Patterns for OpenMP Task Data Dependency Overhead Measurements
J. Schuchart, M. Nachtmann, und J. Gracia. OpenMP: Scaling OpenMP for Exascale Performance and Portability - 13th International Workshop on OpenMP, IWOMP 2017, Volume 10468 von Lecture Notes in Computer Science, Seite 156--168. Springer, (September 2017)
Starting with version 4.0, the OpenMP standard has introduced data dependencies to provide a way for synchronizing the concurrent execution of task based on dataflow information. This indirect approach to fine-grained sychronization offers a convenient way for creating a task graph without having to explicitly synchronize individual tasks and can be used to parallelize both regular and irregular applications to expose a higher level of concurrency to the runtime system.

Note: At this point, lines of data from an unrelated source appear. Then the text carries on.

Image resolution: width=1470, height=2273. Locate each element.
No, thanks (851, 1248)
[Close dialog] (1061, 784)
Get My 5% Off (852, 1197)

However, the cost associated with task creation and management, including matching input and output dependencies, is a crucial factor in designing the granularity of individual tasks, i.e., the amount of work to encapsulate in a task. In this work, we present a set of benchmarks designed to determine the overhead associated with dependency management and give an overview of the performance characteristics of a set of compilers widely used in parallel computing. We hope to provide application developers with a way to make informed decisions on the granularity of their tasks given the dependency patterns dictated by the algorithm. Our benchmark results show varying performance characteristics of different implementations that are both interesting and important to have in mind throughout the task design process.